Minggu, 24 Februari 2013

Dokumen Konsili Vatikan II: Lumen Gentium (8)

Sambungan sebelumnya ....
KONSTITUSI DOGMATIS TENTANG GEREJA

24. (Tugas para Uskup pada umumnya)
Dari Tuhan, yang diserahi segala kuasa di langit dan di bumi, para Uskup selaku pengganti para Rasul menerima perutusan untuk mengajar semua suku bangsa dan mewartakan Injil kepada segenap makhluk supaya semua orang, karena iman, baptis dan pelaksanaan perintah-perintah memperoleh keselamatan (lih. Mat 28:18-20; Mrk 16:15-16; Kis 26:17 dsl.). Untuk menunaikan perutusan itu, Kristus Tuhan menjanjikan Roh Kudus kepada para Rasul dan pada hari Pantekosta mengutus-Nya dari sorga supaya mereka karena kekuatan Roh menjadi saksi-saksi-Nya hingga ke ujung bumi, di hadapan kaum kafir, para bangsa dan raja-raja (lih. Kis 1:8; 2:1; dsl; 9:15). Adapun tugas yang oleh Tuhan diserahkan kepada para gembala umat-Nya itu sungguh-sungguh merupakan pengabdian, yang dalam Kitab suci dengan tepat disebut diakonia atau pelayanan (lih. Kis 1:17 dan 25; 21:19; Rom 11:13; 1Tim 1:12).

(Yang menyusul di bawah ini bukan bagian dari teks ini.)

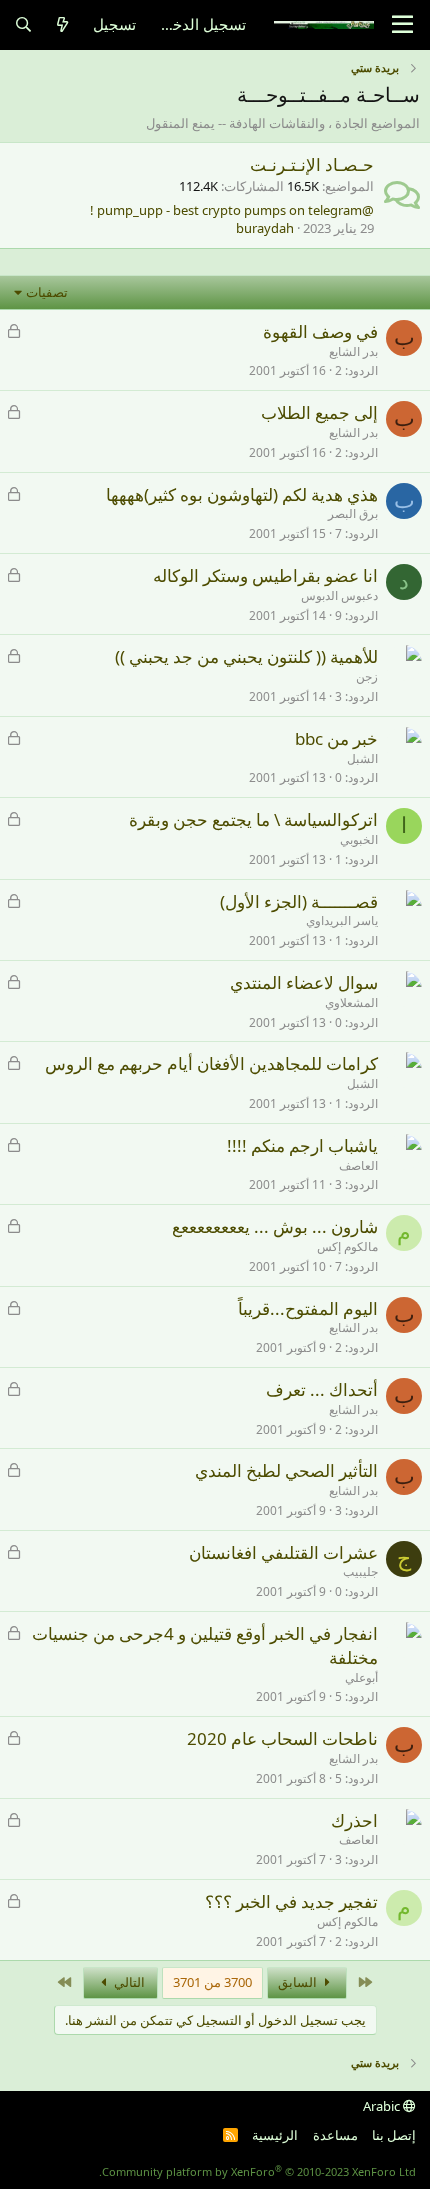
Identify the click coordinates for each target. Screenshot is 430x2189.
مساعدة (335, 2135)
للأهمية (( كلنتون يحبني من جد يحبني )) (246, 656)
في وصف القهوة (320, 331)
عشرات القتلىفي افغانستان (283, 1552)
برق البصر (353, 513)
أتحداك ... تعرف (322, 1389)
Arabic (383, 2106)
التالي (128, 1982)
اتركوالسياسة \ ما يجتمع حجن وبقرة (253, 819)
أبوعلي (361, 1677)
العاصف (358, 1165)
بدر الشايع (353, 351)
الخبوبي (359, 839)
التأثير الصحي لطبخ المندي (286, 1470)
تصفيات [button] (47, 292)
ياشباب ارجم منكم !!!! (302, 1145)
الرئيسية (275, 2135)
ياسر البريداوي (342, 920)
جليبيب (360, 1571)
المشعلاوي (351, 1002)
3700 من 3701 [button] (212, 1982)
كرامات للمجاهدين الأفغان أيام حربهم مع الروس (211, 1063)
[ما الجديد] (62, 24)
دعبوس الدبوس (339, 595)
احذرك (354, 1820)
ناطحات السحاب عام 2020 (282, 1738)
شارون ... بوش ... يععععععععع (275, 1226)
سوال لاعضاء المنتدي (304, 982)
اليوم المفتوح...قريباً (308, 1308)
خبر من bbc (336, 738)
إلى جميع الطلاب (319, 412)
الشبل (362, 758)
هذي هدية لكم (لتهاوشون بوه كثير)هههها (242, 494)
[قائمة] (402, 25)
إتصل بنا (394, 2135)
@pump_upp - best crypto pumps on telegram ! (232, 210)
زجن (367, 676)
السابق (299, 1982)
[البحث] (23, 24)
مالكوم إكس (347, 1246)
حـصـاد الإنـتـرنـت (312, 164)
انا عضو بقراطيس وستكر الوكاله (265, 575)
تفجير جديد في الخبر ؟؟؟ (291, 1901)
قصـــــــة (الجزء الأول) (299, 901)
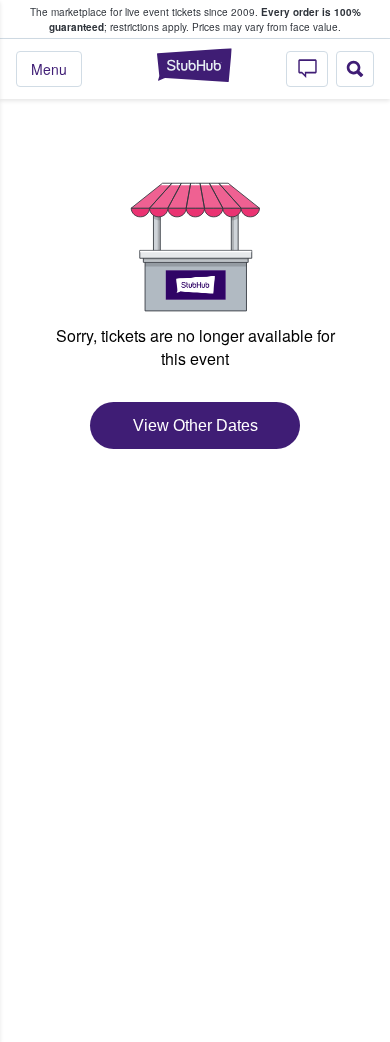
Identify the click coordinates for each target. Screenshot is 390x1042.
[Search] (355, 69)
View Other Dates (195, 425)
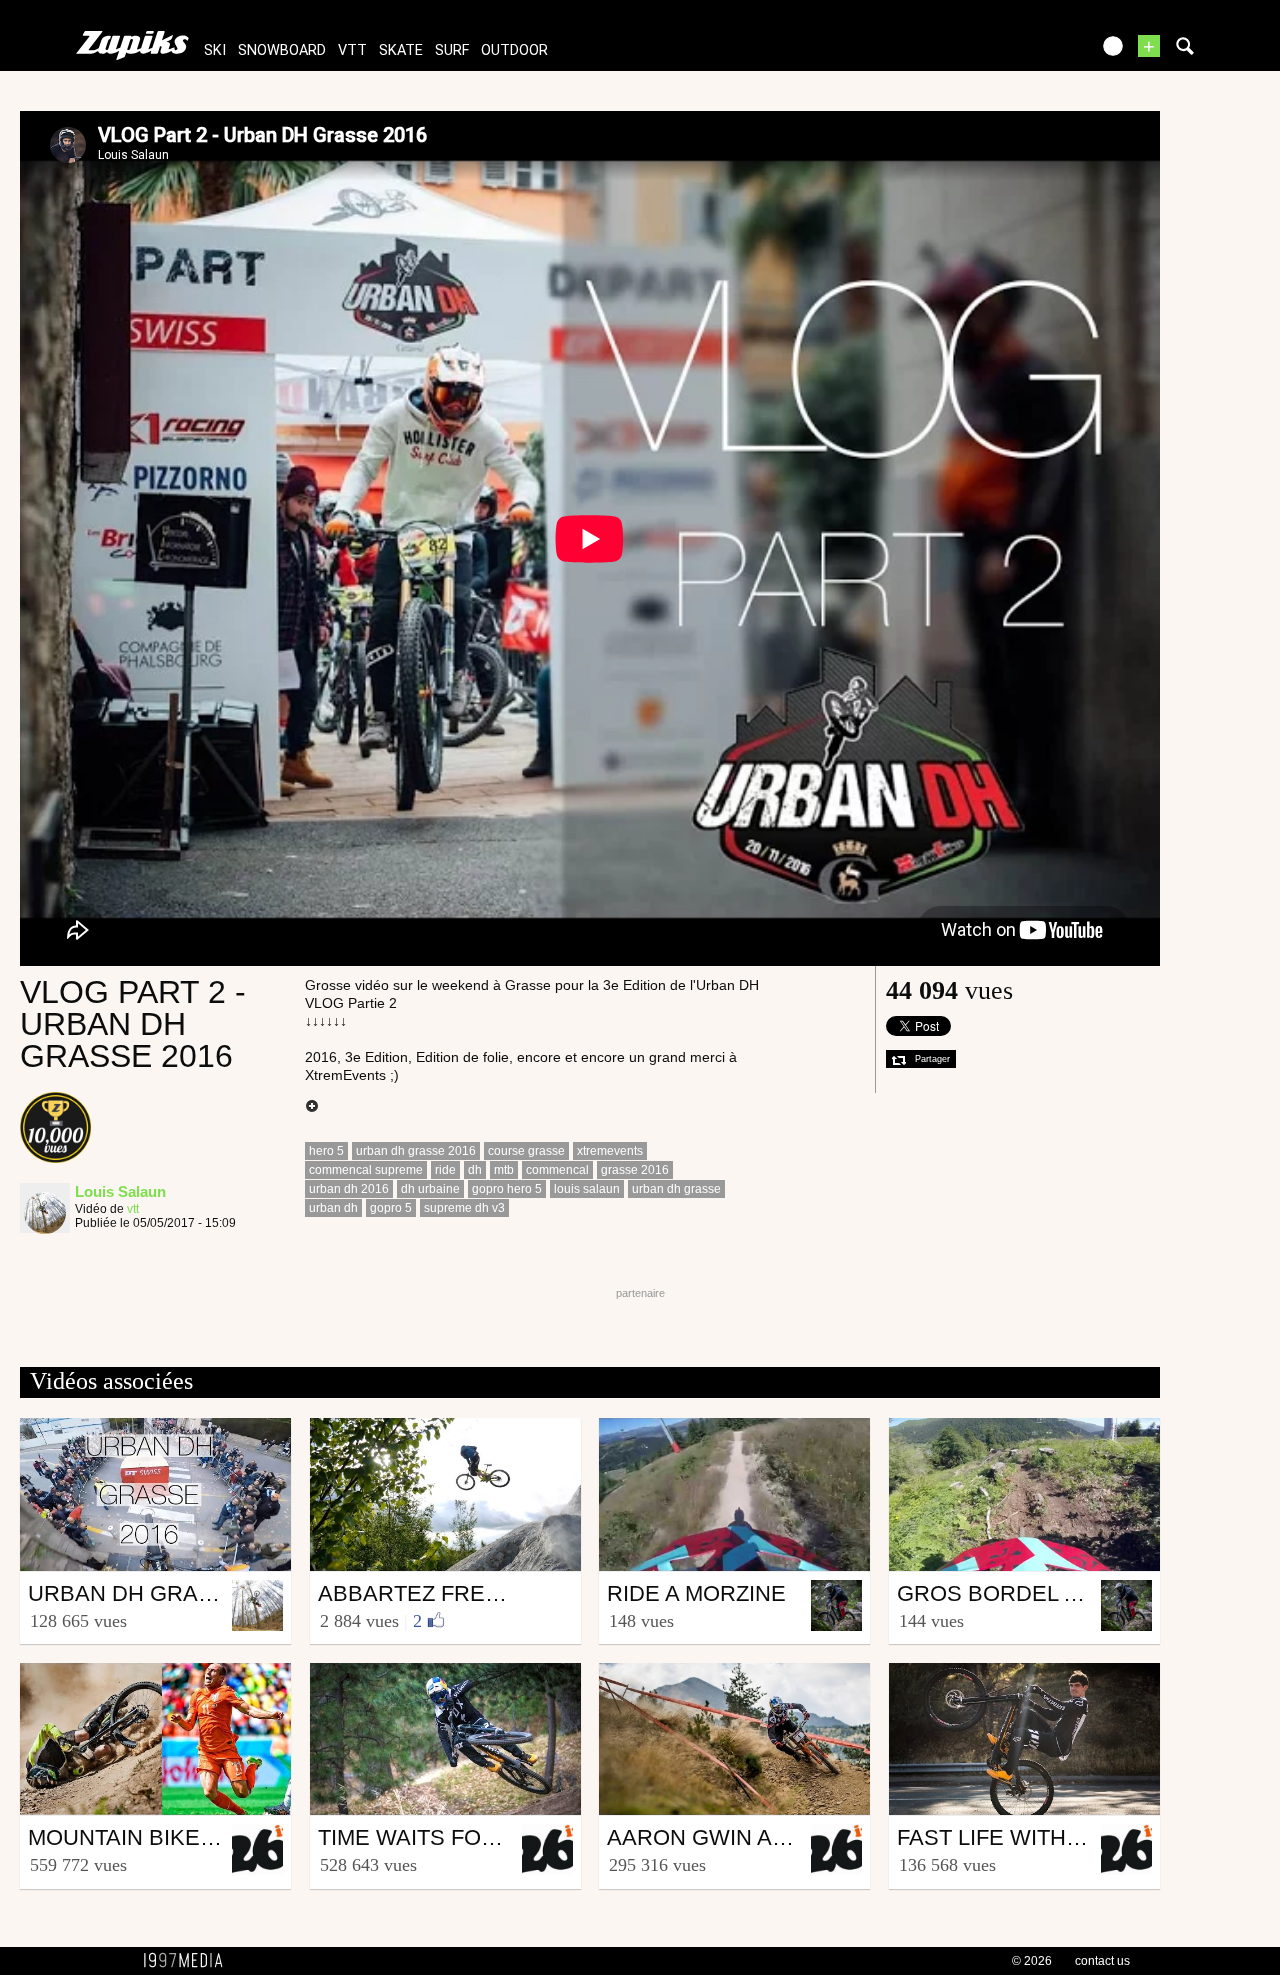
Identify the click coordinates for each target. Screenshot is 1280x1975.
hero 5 (326, 1151)
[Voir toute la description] (312, 1107)
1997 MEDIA (189, 1961)
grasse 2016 (635, 1170)
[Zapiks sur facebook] (1032, 52)
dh (475, 1170)
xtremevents (610, 1151)
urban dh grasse (676, 1189)
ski (215, 50)
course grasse (526, 1151)
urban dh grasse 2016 (416, 1151)
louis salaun (587, 1189)
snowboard (282, 50)
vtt (352, 50)
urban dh (333, 1208)
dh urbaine (430, 1189)
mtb (504, 1170)
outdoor (514, 50)
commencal (557, 1170)
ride (445, 1170)
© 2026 (1032, 1961)
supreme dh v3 (464, 1208)
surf (452, 50)
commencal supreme (366, 1170)
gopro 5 (391, 1208)
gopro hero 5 (507, 1189)
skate (401, 50)
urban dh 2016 (349, 1189)
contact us (1102, 1961)
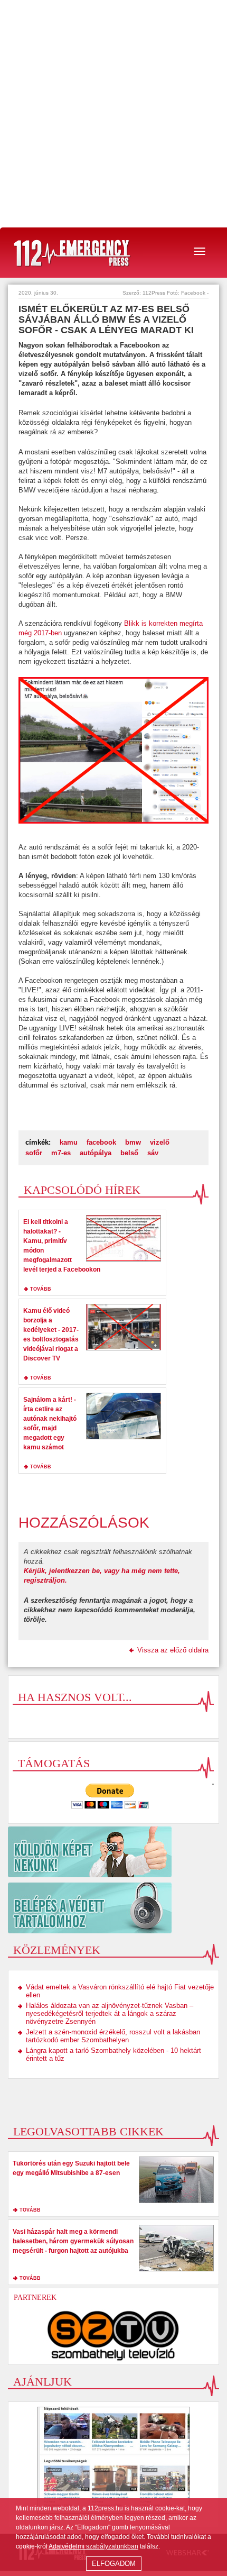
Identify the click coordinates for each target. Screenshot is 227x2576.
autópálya (95, 1153)
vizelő (159, 1142)
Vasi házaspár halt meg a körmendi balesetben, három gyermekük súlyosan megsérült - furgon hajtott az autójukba (73, 2241)
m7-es (61, 1153)
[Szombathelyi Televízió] (113, 2335)
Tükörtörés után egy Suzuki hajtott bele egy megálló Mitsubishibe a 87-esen (71, 2168)
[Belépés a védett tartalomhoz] (113, 1908)
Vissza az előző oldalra (173, 1650)
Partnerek (35, 2297)
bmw (133, 1142)
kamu (69, 1142)
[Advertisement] (113, 113)
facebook (101, 1142)
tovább (40, 1289)
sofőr (33, 1153)
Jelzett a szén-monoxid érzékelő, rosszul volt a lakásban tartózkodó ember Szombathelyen (113, 2036)
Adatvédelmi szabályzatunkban (93, 2546)
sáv (152, 1153)
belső (129, 1153)
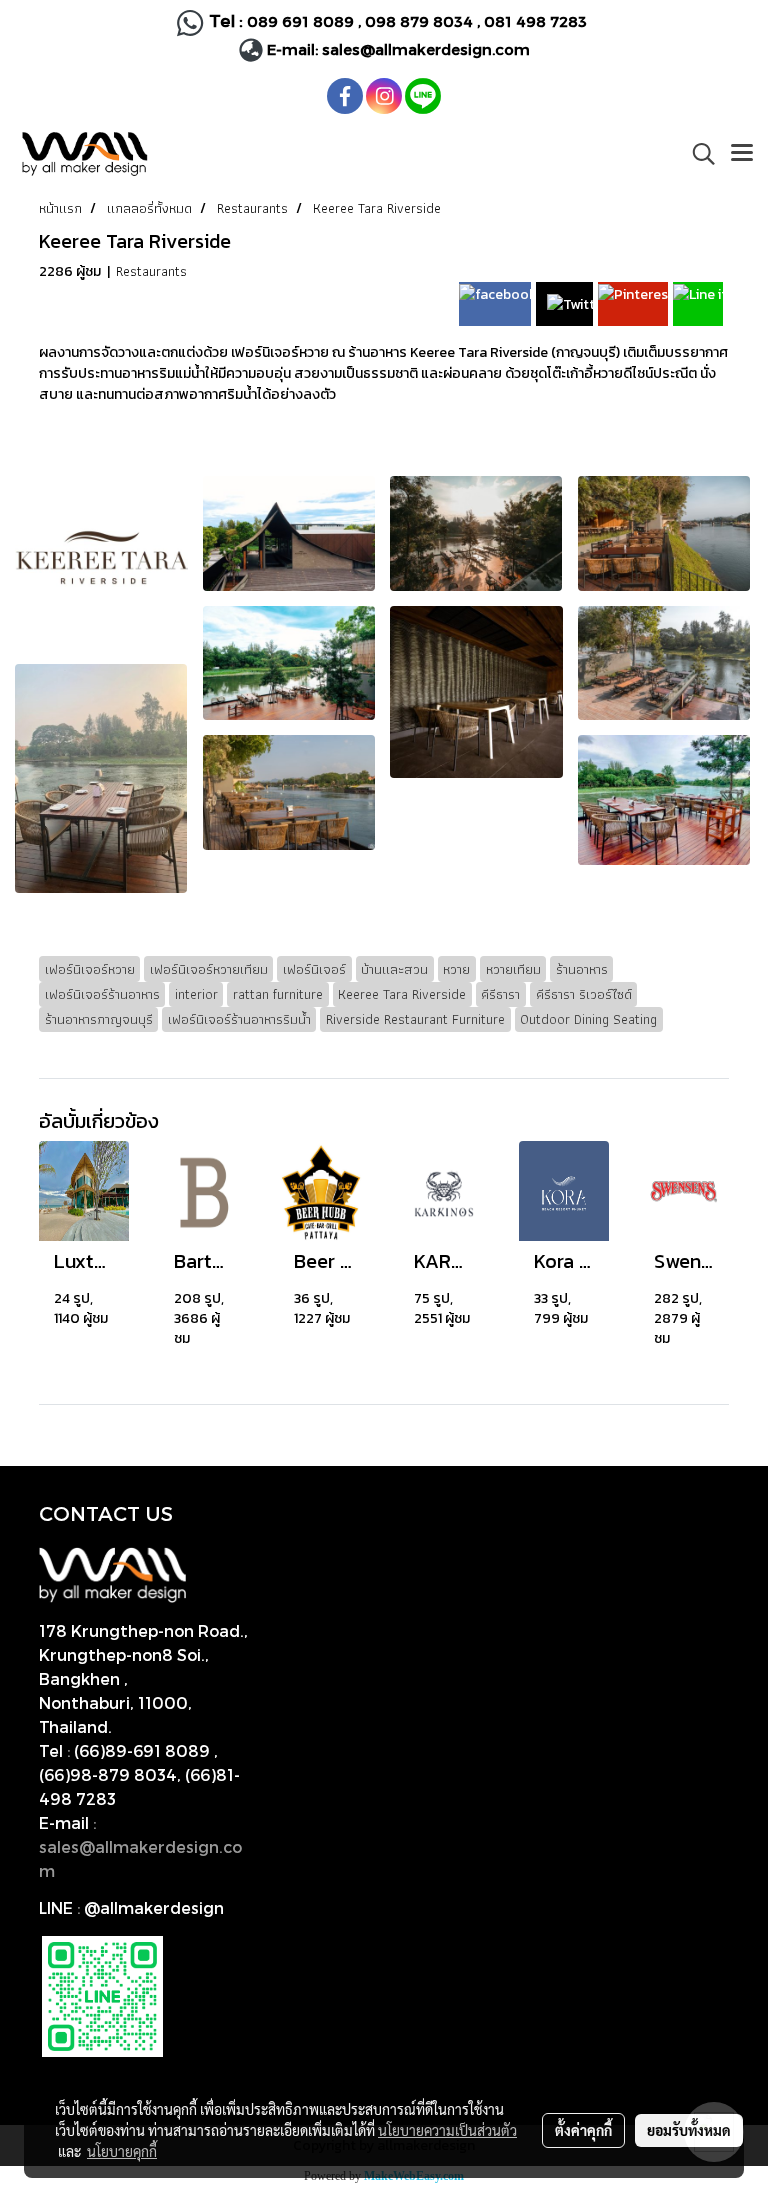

Para Uskup dapat menerima misi kanonik menurut adat-kebiasaan yang sah, yang tidak dicabut oleh kuasa tertinggi dan universal Gereja atau sesuai dengan hukum yang oleh kewibawaan itu juga ditetapkan atau diakui atau secara langsung oleh pengganti Petrus sendiri. Bila beliau tidak setuju atau tidak menerima mereka ke dalam persekutuan apostolis, para Uskup tidak dapat diterima dalam jabatan itu.[75]

25. (Tugas mengajar)
Di antara tugas-tugas para Uskup pewartaan Injillah yang terpenting.[76] Sebab para Uskup itu pewarta iman, yang mengantarkan murid-murid baru kepada Kristus. Mereka mengajar yang otentik, atau mengemban kewibawaan Kristus, artinya: mewartakan kepada umat yang diserahkan kepada mereka iman yang harus dipercayai dan diterapkan pada perilaku manusia. Di bawah cahaya Roh Kudus mereka menjelaskan iman dengan mengeluarkan harta yang baru dan yang lama dari perbendaharaan Perwahyuan (lih. Mat 13:52). Mereka membuat iman itu berubah dan dengan waspada menanggulangi kesesatan-kesesatan yang mengancam kawanan mereka (lih. 2Tim 4:1-4). Bila para Uskup mengajar dalam persekutuan dengan Imam Agung di Roma, mereka harus dihormati oleh semua sebagai saksi kebenaran ilahi dan katolik. Kaum beriman wajib menyambut dengan baik ajaran Uskup mereka tentang iman dan kesusilaan, yang disampaikan atas nama Kristus, dan mematuhinya dengan ketaatan hati yang suci. Kepatuhan kehendak dan akalbudi yang suci itu secara istimewa harus ditunjukkan terhadap wewenang mengajar otentik Imam Agung di Roma, juga bila beliau tidak beramanat ex cathedra; yakni sedemikian rupa sehingga wewenang beliau yang tertinggi untuk mengajar diakui penuh hormat dan ajaran yang beliau kemukakan diterima setulus hati sesuai dengan maksud dan kehendak beliau yang nyata, yang dapat diketahui terutama atau dari sifat dokumen-dokumen atau karena ajaran tertentu sering beliau kemukakan atau juga dari cara beliau berbicara.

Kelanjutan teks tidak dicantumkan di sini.